■ Extract to read
START
Biography of Sarah Lucas
The third of four siblings (two brothers and a sister), Lucas was born in 1962. Her father was a milkman and her mother was a cleaner and part-time gardener. The Lucas family lived on a council estate near the Holloway Road in North London. At the suggestion that she was an unhappy child, Lucas recalled: "I was very reserved when I was a little kid, I didn't even speak till I was three. So I'd find a corner somewhere and just make things, to keep myself company".
Lucas was a self-proclaimed tomboy, playing out on the street with local children (mostly boys), learning to swear without really understanding what the swearwords meant. She has spoken since of the political implications of swearing and how "whole classes of people had language stacked against them". Speaking of her formative years, art critic Gilda Williams has spoken of how Lucas's work "seems forever suspended in [...] the brief instance hinged between childhood and adolescence [...] arrested in the short space of puberty, in that giggly, boy crazy (or girl-crazy) period when almost any object [...] trigger squeals of embarrassed giggling".
Lucas has said that her mother wouldn't allow her to do any homework on the thinking that the time she spent at school should be enough of an education. She left school at 16 with no qualifications, stating that she "bummed around for a couple of years" and survived on part time jobs and unemployment benefit. Reacting to an abortion at 17, Lucas hitchhiked around Europe for a year with a boyfriend while trying to work out what she would like to do with her life. On her return, her mother got her a job in a play centre where she was working. Once there, she spoke with a colleague who had gone to art college and she realised that this was path she might follow.
END
■ Exercise set
[1] Please retype part of the Sarah Lucas biography, beginning at the words "Lucas has said" and stopping after "she might follow.".
[2] Say whether each statement agrees with the Sarah Lucas biography. Answer yes or no, and quote the words from the biography that decide it.
(a) Lucas's father worked as a milkman.
(b) Lucas left school at 18 with qualifications.
(c) Lucas hitchhiked around Europe alone.
[3] Answer these questions from the Sarah Lucas biography.
(a) Where did the Lucas family live?
(b) Until what age did Lucas not speak?
(c) Who got Lucas the job at the play centre?

Word and element location records:
START
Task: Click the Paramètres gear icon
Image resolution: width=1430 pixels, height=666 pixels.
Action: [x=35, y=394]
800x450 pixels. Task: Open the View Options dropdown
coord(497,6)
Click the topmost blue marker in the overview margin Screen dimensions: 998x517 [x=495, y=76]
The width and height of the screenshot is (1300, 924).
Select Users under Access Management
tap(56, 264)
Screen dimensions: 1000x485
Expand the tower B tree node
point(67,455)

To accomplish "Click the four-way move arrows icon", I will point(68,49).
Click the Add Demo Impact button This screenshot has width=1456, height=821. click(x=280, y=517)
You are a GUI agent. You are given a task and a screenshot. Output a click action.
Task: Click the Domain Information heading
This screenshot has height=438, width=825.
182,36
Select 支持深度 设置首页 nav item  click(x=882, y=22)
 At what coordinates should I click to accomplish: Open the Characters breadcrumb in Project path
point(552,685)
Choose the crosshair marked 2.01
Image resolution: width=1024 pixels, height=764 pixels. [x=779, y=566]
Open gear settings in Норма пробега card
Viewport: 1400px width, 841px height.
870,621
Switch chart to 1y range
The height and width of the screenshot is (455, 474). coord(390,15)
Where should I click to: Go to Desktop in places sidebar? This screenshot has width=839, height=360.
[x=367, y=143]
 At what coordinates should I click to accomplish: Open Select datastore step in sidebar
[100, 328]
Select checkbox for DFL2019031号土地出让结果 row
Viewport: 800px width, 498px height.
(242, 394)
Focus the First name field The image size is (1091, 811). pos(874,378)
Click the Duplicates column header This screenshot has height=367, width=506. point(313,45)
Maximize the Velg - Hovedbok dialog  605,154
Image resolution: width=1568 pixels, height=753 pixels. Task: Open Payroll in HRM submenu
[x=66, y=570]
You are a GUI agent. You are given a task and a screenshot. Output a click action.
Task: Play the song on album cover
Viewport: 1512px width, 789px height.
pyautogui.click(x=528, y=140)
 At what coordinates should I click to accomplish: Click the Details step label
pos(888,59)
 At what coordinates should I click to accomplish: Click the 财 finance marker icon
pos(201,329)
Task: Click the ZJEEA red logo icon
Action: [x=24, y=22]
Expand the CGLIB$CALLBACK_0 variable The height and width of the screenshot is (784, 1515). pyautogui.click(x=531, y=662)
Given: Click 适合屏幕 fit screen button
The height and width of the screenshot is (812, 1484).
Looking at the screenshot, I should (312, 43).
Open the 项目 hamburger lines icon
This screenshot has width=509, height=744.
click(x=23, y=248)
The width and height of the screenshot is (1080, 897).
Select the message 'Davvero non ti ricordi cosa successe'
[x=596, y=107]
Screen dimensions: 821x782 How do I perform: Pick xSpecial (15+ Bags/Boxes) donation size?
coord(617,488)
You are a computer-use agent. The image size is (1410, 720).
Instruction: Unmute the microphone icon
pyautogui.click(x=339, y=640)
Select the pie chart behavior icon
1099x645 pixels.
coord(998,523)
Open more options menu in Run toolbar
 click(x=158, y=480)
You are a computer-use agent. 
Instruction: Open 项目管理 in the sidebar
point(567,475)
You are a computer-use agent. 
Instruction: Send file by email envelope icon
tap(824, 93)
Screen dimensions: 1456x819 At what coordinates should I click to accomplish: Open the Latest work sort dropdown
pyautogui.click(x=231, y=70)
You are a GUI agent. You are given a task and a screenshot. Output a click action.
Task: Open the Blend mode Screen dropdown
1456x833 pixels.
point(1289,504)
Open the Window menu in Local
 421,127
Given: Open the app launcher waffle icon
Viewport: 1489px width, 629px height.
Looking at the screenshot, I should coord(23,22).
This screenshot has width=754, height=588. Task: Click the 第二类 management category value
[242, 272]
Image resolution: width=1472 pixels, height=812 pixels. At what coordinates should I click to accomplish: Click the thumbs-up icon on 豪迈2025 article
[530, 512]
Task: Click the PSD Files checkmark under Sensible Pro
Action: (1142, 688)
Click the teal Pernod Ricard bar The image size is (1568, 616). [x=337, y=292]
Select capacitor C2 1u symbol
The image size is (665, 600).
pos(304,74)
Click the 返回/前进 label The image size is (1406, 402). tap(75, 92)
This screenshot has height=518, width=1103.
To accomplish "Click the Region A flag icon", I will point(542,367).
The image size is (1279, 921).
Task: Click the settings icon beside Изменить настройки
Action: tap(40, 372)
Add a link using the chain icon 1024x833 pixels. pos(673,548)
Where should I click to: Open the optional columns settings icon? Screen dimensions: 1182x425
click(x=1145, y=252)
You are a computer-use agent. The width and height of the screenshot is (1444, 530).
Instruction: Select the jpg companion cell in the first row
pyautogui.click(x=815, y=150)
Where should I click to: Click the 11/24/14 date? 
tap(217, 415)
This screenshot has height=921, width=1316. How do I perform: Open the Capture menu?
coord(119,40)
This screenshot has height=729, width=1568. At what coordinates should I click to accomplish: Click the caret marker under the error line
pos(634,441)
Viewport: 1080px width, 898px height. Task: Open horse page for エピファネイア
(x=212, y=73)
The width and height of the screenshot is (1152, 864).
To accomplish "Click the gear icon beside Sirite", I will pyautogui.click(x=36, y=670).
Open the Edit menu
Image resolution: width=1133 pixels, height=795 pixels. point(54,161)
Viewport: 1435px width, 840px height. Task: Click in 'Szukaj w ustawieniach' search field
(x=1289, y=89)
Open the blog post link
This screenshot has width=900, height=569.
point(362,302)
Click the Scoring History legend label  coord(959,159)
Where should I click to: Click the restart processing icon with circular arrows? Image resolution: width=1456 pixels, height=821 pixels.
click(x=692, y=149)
END
■ Exercise responses
[1]
Lucas has said that her mother wouldn't allow her to do any homework on the thinking that the time she spent at school should be enough of an education. She left school at 16 with no qualifications, stating that she "bummed around for a couple of years" and survived on part time jobs and unemployment benefit. Reacting to an abortion at 17, Lucas hitchhiked around Europe for a year with a boyfriend while trying to work out what she would like to do with her life. On her return, her mother got her a job in a play centre where she was working. Once there, she spoke with a colleague who had gone to art college and she realised that this was path she might follow.

[2]
(a) Yes: "Her father was a milkman"
(b) No: "She left school at 16 with no qualifications"
(c) No: "Lucas hitchhiked around Europe for a year with a boyfriend"

[3]
(a) On a council estate near the Holloway Road in North London
(b) Three
(c) Her mother